Intermarché, en supprimant l'offre de fraises et de cerises en hiver, espère justement "augmenter la demande des consommateurs et inciter au principe de préférence aux productions françaises", comme le précise son communiqué.
Ce n'est toutefois par la première fois qu'un grand groupe de distribution se lance dans ce type de communication. En 2019, Alexandre Bompard, PDG de Carrefour, annonçait sur RTL que la part de fruits et légumes français vendus dans ses magasins atteindrait 95% avant la fin de l'année.

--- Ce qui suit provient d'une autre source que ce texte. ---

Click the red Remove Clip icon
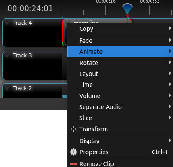This screenshot has height=167, width=173. pyautogui.click(x=74, y=164)
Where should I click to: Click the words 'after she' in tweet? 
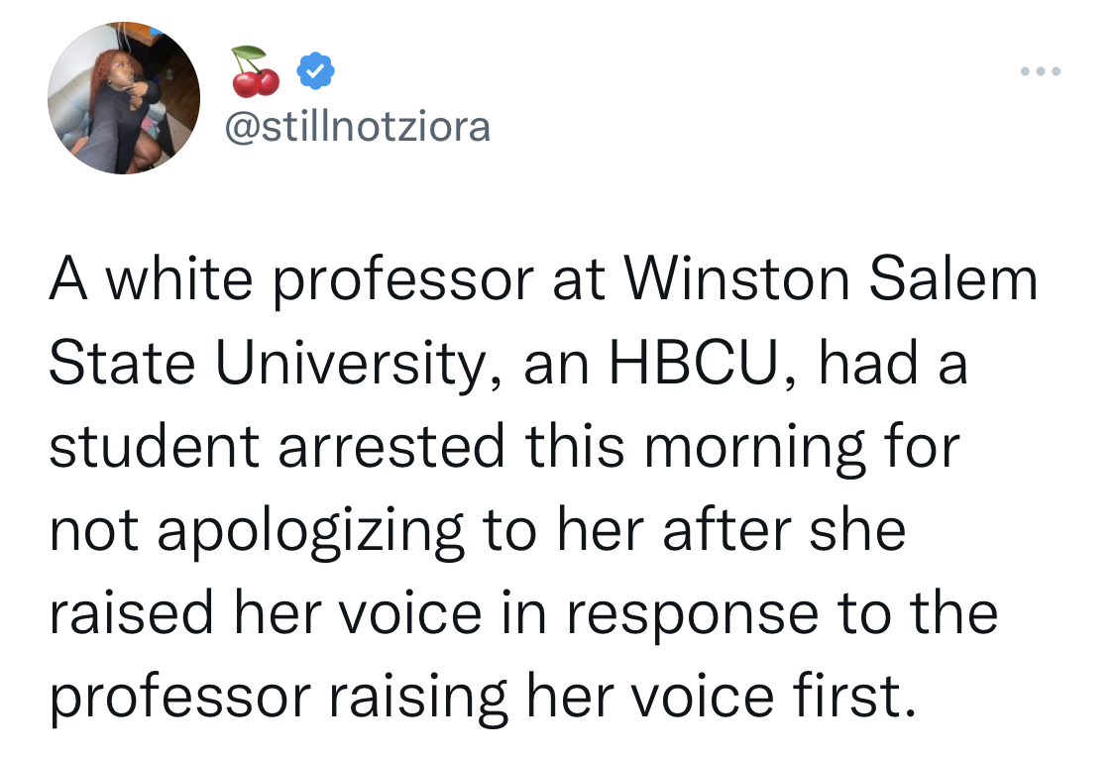coord(784,529)
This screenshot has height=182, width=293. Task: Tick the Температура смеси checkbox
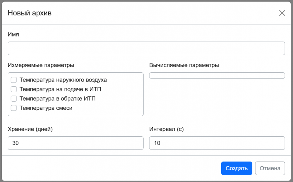[x=14, y=108]
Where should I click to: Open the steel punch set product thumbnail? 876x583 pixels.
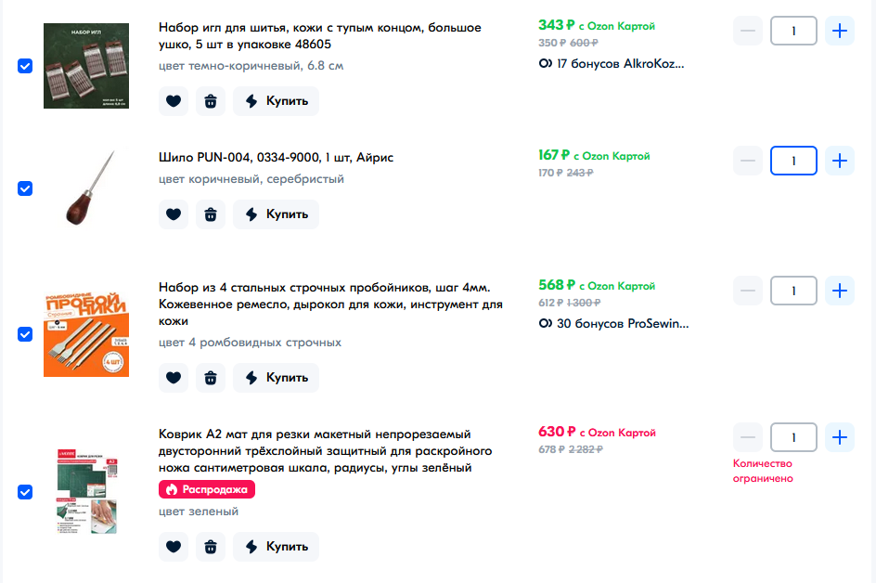[86, 334]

Une petite visite sur Carrefour Drive nous permet de constater que la part de fruits français proposés à l'hypermarché de Gennevilliers n'atteint que 40%. C'est 60% pour les légumes.
Pommes, brocoli, poireau
Le chemin vers une alimentation en fruits et légumes 100% français semble donc encore long. RMC Conso a testé de faire des courses de fruits et légumes uniquement origine France et a pu constater la difficulté que cela représente, comme vous pouvez l'entendre dans la vidéo en tête de cet article.
L'un des principaux obstacles étant sur les fruits et légumes transformés (surgelés, en conserve, en compote ou en coulis...): l'indication de l'origine n'est pas obligatoire sur ces produits, donc on en trouve de très nombreux sur lesquels aucun pays n'est mentionné.
Si vous souhaitez néanmoins consommer français et de saison, sachez que RMC Conso met en ligne régulièrement des fiches techniques récapitulant les fruits et légumes du mois.
Pour novembre, citons le brocoli, les choux ou le poireau, des légumes très peu importés et dont la production française suffit quasiment à satisfaire la consommation. Pour les fruits, c'est évidemment la pomme la star de la saison. Vous pouvez également trouver des poires, des châtaignes, et c'est le début de la saison des clémentines.